Sbrega, la birra di Chiuro
seconda tra le birre dell’anno

La birra luppolata prodotta a Chiuro medaglia d’argento al concorso di Rimini. Si festeggia al Pintalpina

Ribalta nazionale per la Sbrega, birra artigianale prodotta dal birrificio sociale Pintalpina di Chiuro, che nel fine settimana è salita sul podio conquistandosi una brillante medaglia d’argento. Seconda classificata «nella categoria double ipa, birre molto luppolate - spiega Simone Pancotti, presidente della cooperativa sociale Elianto, che ha creato Pintalpina -, indubbiamente una delle categorie in cui la concorrenza e maggiore e la battaglia è forte, trattandosi di birre chiare».

Oltre 2.100 le birre in gara con la partecipazione di 302 birrifici arrivati da tutta Italia nel fine settimana a Rimini, dove si è svolto il concorso nazionale “Birra dell’anno 2020”, promosso da quindici anni da Ub, Unionbirrai, con lo scopo di premiare le migliori birre artigianali italiane.

«Indubbiamente un grandissimo risultato, il più alto per la provincia di Sondrio da quando esiste questo concorso.

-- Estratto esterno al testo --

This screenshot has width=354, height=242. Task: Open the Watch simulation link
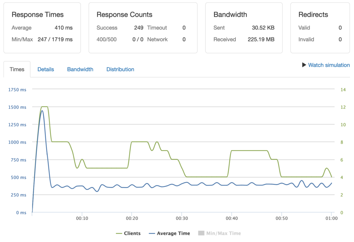[329, 65]
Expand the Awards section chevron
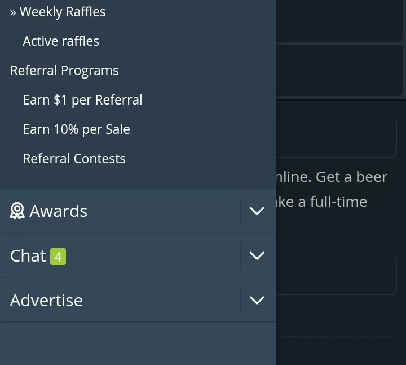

Siamo soddisfatti per la vittoria, considerando la categoria, ma soprattutto per la natura sociale del nostro birrificio - sottolinea Pancotti -. Significa che quello che pensiamo a tavolino funziona e che Sbrega è un prodotto che sta sul mercato, che se la gioca come si dice con i grandi player».

Aveva già conquistato nel recente passato un paio di menzioni Pintalpina, ma questa è in assoluto la prima medaglia da quando il birrificio ha aperto le porte a Chiuro. Era il 2014 quando fu fondato, mentre la produzione che iniziò un anno più tardi.

«Attualmente sono sei le birre, che produciamo regolarmente, a cui se ne aggiungono altre due stagionali».

Per Pintalpina questo podio significa molto, «ma se non ci montiamo la testa e procediamo a piccoli passi come abbiamo sempre fatto».